As the brothers’ battle for the Labour leadership becomes increasingly bitter, the Shadow Climate Change Secretary will reject David Miliband’s suggestion that he would shift the party back towards Old Labour if he wins the contest.
So what is so bad about reaching out to traditional Labour supporters? Is it because they find the working class embarrassing? Is it because Labour really has become a sort of Tory-lite and are more interested in appeasing middle class anxieties than those of the working class? Perhaps it’s too many summers spent in Tuscany and living in Islington that’s affected D. Miliband’s thinking. No wonder parties like the BNP are appealing to working class voters: Labour doesn’t care about them and nor does the Tory Party (Hon Gid made that clear with his budget).
It looks as though Miliband Junior has changed his tack because of his brother’s harsh words.
“We must have the courage to change, the confidence to know that our values, when applied to the challenges of Britain in the modern world, can reconnect with those who have turned their backs on New Labour.”
Ah, it’s all about ‘change’….anyone would think the word carried any real meaning these days. If Blair II is bad, just have a think about Ed Balls for a moment; he looks like a man possessed. Seriously, there is something wrong with the man. I wonder if he’s collegiate?
The Daily Mirror has an altogether different take. Apparently the two bothers haven’t seen each other for weeks.
Banging the desk, he all but accused David of being trapped by the right-wing press into thinking only a move to the right would see Labour back in power.
“I don’t think that will work,” he said. “I don’t think the Blair formula will work for the future. Of course we have to appeal to the middle class and the working class but if we think reheating the formulas of the 90s will get us back in power then we are completely wrong.
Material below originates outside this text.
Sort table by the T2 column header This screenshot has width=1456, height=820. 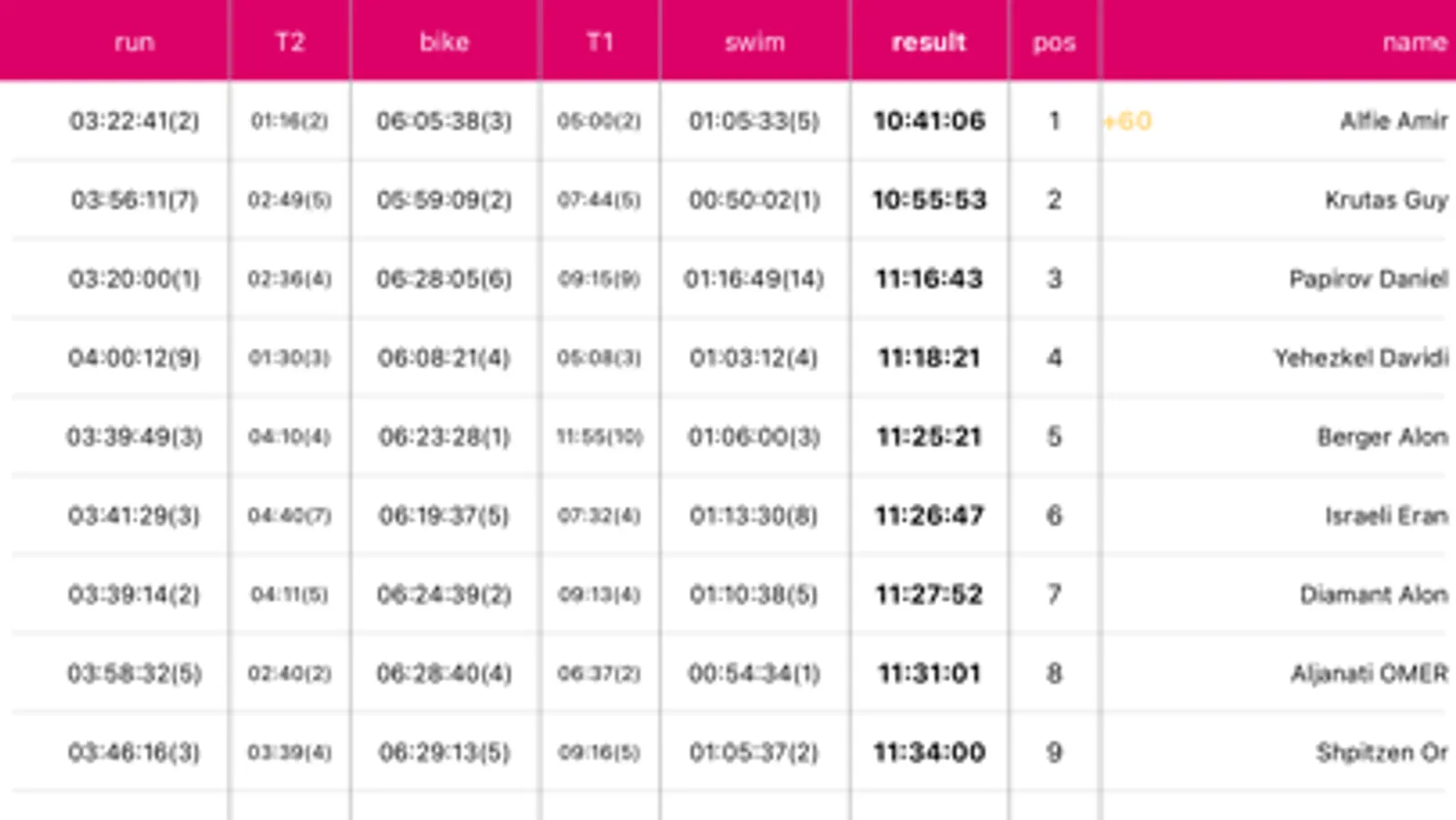pos(290,42)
“Trapped by the right wing press” is very telling, since most of the country’s newspapers are in the hands of Tory-supporting proprietors and Blair II wants to follow his mentor by sucking up to them. As for Miliband the Elder, The Honorable Tobes thinks he’s great,
In his speech on Wednesday, David Miliband put clear blue water between him and the other candidates, tacitly admitting that the state grew too large under his New Labour predecessors and acknowledging the need to cut the deficit. He invoked the spirit of Rab Butler, the Conservative politician who was instrumental in persuading his party to embrace the reforms of the Attlee government, suggesting that Labour should not oppose the Coalition’s radical overhaul of public services. He even hinted that he wouldn’t try and reverse Michael Gove’s education reforms, saying he was in favour of “a diversity of schools that drives innovation and improvements”.
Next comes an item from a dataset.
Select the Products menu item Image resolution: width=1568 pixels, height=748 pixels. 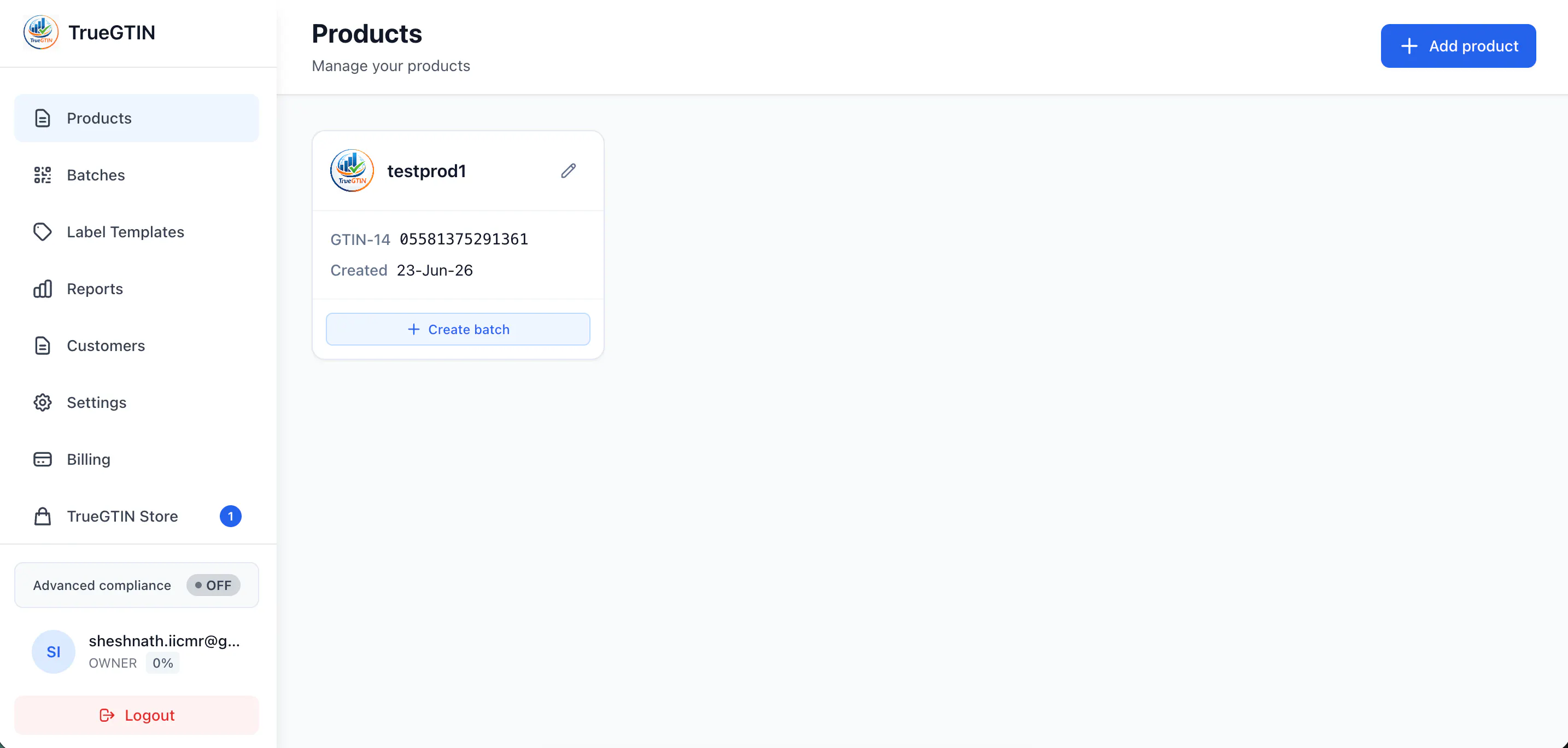[x=136, y=118]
He’s practically wetting himself here. He continues,
That’s clinched it for me, obviously. Free Schools will only survive in the long term if they’re embraced by the Labour Party. But even if I wasn’t trying to set up a parent-sponsored Academy, this speech would still have won me round. The quality I admire most in politics is courage and it took guts for David Miliband to reject the sentimental attachment to the state that is still such a core characteristic of his party.
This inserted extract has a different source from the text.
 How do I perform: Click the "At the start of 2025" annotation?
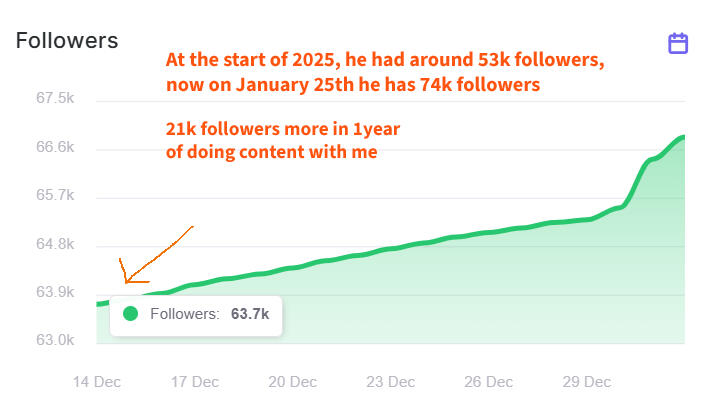385,73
It’s all me, me, me with Hon Tobes. If Labour members vote Blair II as their leader, they can kiss their core support goodbye. In fact, I would urge core Labour voters to abandon Labour and vote for a proper left wing party. The only problem with that idea is that under the current electoral system there is no choice: the electorate has a limited menu to choose from and none of the parties on the menu are worth voting for – especially if you happen to be working class.